The stock market is inherently volatile, capable of delivering substantial gains or significant losses within a short span. As the Indian market faces a downturn, with the Sensex plummeting over 1,400 points to 73,198 and the Nifty dropping 420 points to 22,124 last Friday, market experts are increasingly concerned about the road ahead.
However, this isn't the first time Dalal Street has witnessed such turbulence. Throughout history, the Indian stock market has faced several major crashes, each triggered by unique economic and financial events. Here's a timeline of the most significant stock market crashes in India and the reasons behind them.
1865 - The Cotton Boom And Bust
Long before the Bombay Stock Exchange (BSE) was established, Gujarati and Parsi traders informally traded stocks at Meadows Street and Rampart Row. The American Civil War created a surge in demand for cotton, leading to skyrocketing prices and a stock market boom in India. Many traders reinvested their cotton profits into stocks, further inflating prices. However, when the war ended in 1865 and demand collapsed, the market crashed, causing severe financial losses.

1992 - The Harshad Mehta Scam
Harshad Mehta, known as the 'Big Bull' of the Indian stock market, manipulated stock prices by artificially inflating demand and siphoning over Rs 1,000 crore from banks. When the scam was exposed, the Sensex plunged by nearly 2,000 points to around 2,500, marking one of the most significant crashes in Indian history. This also led to a prolonged bear market that lasted nearly two years.
1997 - The Asian Financial Crisis
The Asian Financial Crisis began in Thailand in July 1997 when the Thai baht was devalued by nearly 30 per cent after the country's foreign reserves were depleted. This triggered economic turmoil across Asia, causing the BSE Sensex to drop by over 28 per cent, from its peak to 3,300 by December 1997. The Indian stock market took nearly a year to recover.
2000 - The Dot-Com Bubble Burst
Fueled by excessive speculation in internet-based companies, the Dot-Com Bubble saw investors pouring money into technology startups, driving stock prices to unsustainable levels. However, many of these companies lacked profitability, and when investor confidence collapsed, the bubble burst. In India, the BSE Sensex tumbled by 43 per cent, falling from 5,937 in February 2000 to 3,404 in October 2001. The tech-heavy indices bore the brunt of the downturn.
2004 - UPA Coalition Shock
On May 17, 2004, following the unexpected defeat of the National Democratic Alliance (NDA) and the rise of the United Progressive Alliance (UPA), the Sensex crashed by 15 per cent in a single trading session. Investors panicked due to uncertainties surrounding economic policies and governance, leading to a market meltdown.
2008 - The Global Financial Crisis
On January 21, 2008, also termed as Black Monday, the Sensex crashed by 1,408 points, wiping out investor wealth. The crisis was triggered by multiple global factors, including
- A decline in U.S. interest rates
- Volatility in commodity markets
- Growing fears of a U.S. recession
The Indian markets suffered heavy losses, mirroring the broader global financial crisis.

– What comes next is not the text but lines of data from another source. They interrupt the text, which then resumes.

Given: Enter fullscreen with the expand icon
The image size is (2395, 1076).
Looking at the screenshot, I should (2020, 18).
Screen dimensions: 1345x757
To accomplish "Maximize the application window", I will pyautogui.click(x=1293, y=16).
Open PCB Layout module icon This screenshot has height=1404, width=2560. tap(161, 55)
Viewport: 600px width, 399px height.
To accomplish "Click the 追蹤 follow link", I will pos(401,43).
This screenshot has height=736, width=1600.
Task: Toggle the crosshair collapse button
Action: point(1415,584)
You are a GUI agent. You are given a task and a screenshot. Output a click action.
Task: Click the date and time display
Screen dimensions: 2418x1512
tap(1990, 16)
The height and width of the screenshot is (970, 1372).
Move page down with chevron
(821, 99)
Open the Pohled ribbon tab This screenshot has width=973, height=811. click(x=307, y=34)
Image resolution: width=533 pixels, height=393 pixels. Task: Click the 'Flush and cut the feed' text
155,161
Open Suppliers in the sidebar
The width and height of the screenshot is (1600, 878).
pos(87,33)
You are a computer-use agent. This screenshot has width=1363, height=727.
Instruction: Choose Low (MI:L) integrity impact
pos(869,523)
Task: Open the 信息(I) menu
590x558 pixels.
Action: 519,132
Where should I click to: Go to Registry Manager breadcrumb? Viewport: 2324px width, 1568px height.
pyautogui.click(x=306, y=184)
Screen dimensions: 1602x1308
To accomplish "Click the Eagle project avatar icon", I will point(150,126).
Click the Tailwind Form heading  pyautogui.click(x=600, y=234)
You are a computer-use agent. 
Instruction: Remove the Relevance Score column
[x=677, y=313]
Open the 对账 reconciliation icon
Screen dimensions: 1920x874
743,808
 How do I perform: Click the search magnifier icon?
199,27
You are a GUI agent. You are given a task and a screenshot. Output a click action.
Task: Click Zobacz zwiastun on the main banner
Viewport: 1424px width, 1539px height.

2015 - The Global Slowdown And China's Market Crash
A slowdown in China's economy and a significant crash in its stock market had a ripple effect on global markets, including India. The BSE Sensex plummeted by 24 per cent, dropping from 30,000 in January 2015 to 22,951 in February 2016. In India, this was further worsened by a poor monsoon season and weak corporate earnings in the first quarter of the fiscal year. The market took nearly a year to recover.
2020 - The COVID-19 Crash
The COVID-19 pandemic led to one of the worst global economic crises in the modern history. When the World Health Organization (WHO) declared COVID-19 a pandemic in March 2020, the Sensex nosedived from 42,273 points to 28,288 within a week. In India, the crisis was further exacerbated by the Yes Bank crisis, which caused a steep decline in the BFSI sector.